Estoy siguiendo a trozos el juicio del procés como si fuera una serie de televisión más, de esas que siguen tantas personas con la fidelidad de quien necesita no perderse un detalle de ellas no vaya a ser que se pierdan el hilo entero del argumento. Mi fidelidad no es tanta, pero sí la suficiente como para tener ya una idea global de lo que se dirime ante el Tribunal Supremo y una idea aproximada de cada uno de los personajes que protagonizan la historia. Desde el presidente del tribunal, ese juez mesurado y afable que se esfuerza en dar una imagen de ecuanimidad, hasta los tres fiscales, que se reparten el papel de implacables inquisidores, y desde los representantes de las acusaciones (la del Estado, una mujer con guante de seda, y los de la popular, dos hombres engominados con aspecto de cobradores del frac) a los de la defensa, entre los que los hay de todas las fisonomías y caracteres profesionales, cada uno con su estrategia y sus objetivos según a qué acusado defienden. Finalmente, los acusados, convertidos en convidados de piedra tras su declaración inicial por turno, componen un cuadro muy variopinto que comienza a mimetizarse ya con el decorado como sucede también con los otros miembros (estos en permanente silencio desde el inicio del juicio) del tribunal.

El desfile de testigos es el que aporta una narrativa distinta a cada capítulo de la serie y el que capta en mayor o en menor medida la atención de los espectadores. Normalmente, son los más relevantes y conocidos los que la concitan entre la mayoría, pero yo debo confesar que estoy siguiendo con mucho más interés las comparecencias de los secundarios, esos que aparentemente tuvieron un protagonismo menor en la preparación y en el desarrollo de los hechos que se juzgan pero cuyos testimonios pueden ser determinantes para su calificación final por el tribunal. En especial, me han llamado la atención estas últimas semanas las de los responsables de las empresas gráficas y las imprentas y de quienes les encargaron las papeletas electorales y los carteles de propaganda del referéndum declarado ilegal, tan rayanas en el esperpento que producen bochorno en el espectador.
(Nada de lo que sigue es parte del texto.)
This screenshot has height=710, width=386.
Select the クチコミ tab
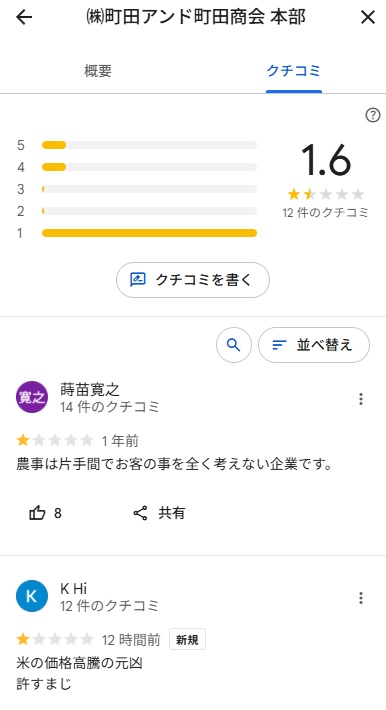[x=294, y=71]
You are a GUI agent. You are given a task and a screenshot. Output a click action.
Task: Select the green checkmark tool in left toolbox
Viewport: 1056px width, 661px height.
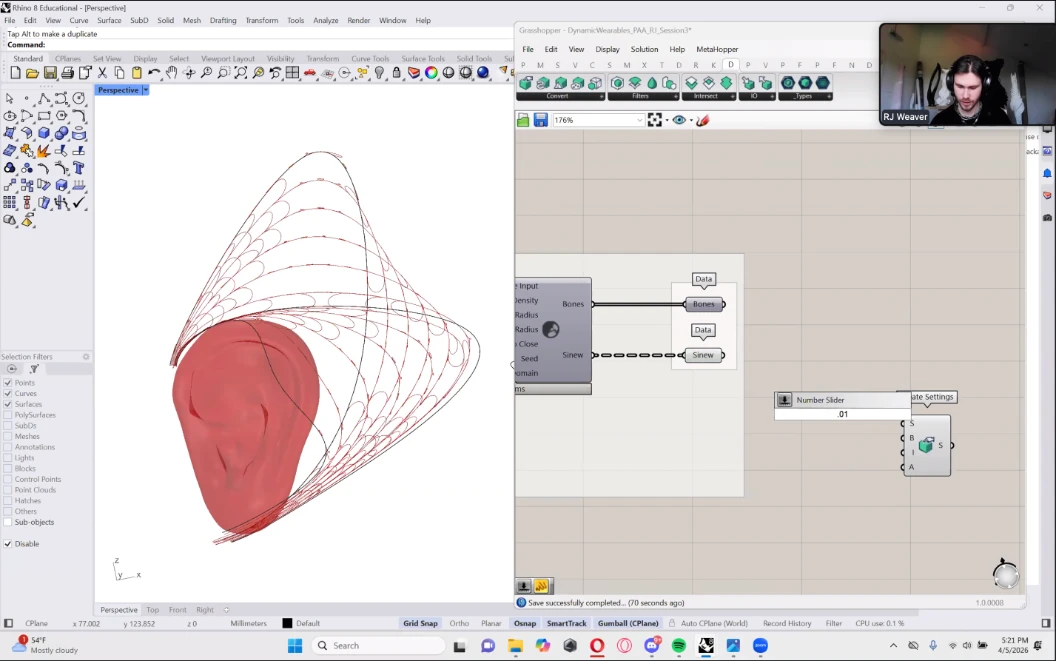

Pretender que este crea (como pretendió en su día el expresidente Mariano Rajoy al declarar que ignoraba la mediación entre los Gobiernos español y catalán del presidente vasco Iñigo Urkullu; o el exministro del Interior Juan Ignacio Zoido al decir que desconocía los detalles del operativo policial encaminado a impedir el referéndum ilegal) que uno recibe un buen día una llamada de un tal Toni, al que no conoce, queda en un hotel con él y recibe y acepta el encargo de procurar la impresión de varios miles de carteles y otros productos propagandísticos que transmite a tres imprentas que, como el intermediario, aceptan el encargo sin preguntar tampoco quién pagará el trabajo, o que un amigo te emplaza a una reunión en la que al llegar descubres que está presente el Gobierno de Cataluña en pleno, que te encarga el diseño de un software para el recuento de unas elecciones, y no te extraña lo más mínimo, o, en fin, que una empresa de mensajería acepta el encargo de repartir medio millón de cartas sin preguntar tampoco qué contienen ni quién pagará ese trabajo es tener más confianza en la fe del espectador que el espectador mismo. Lo peor es, no obstante, que ese no saber nada de lo que puede perjudicarte a ti o a tus amigos es tan español que casa mal con unas personas que manifiestan no serlo ni por asomo, por lo que sorprende aún más.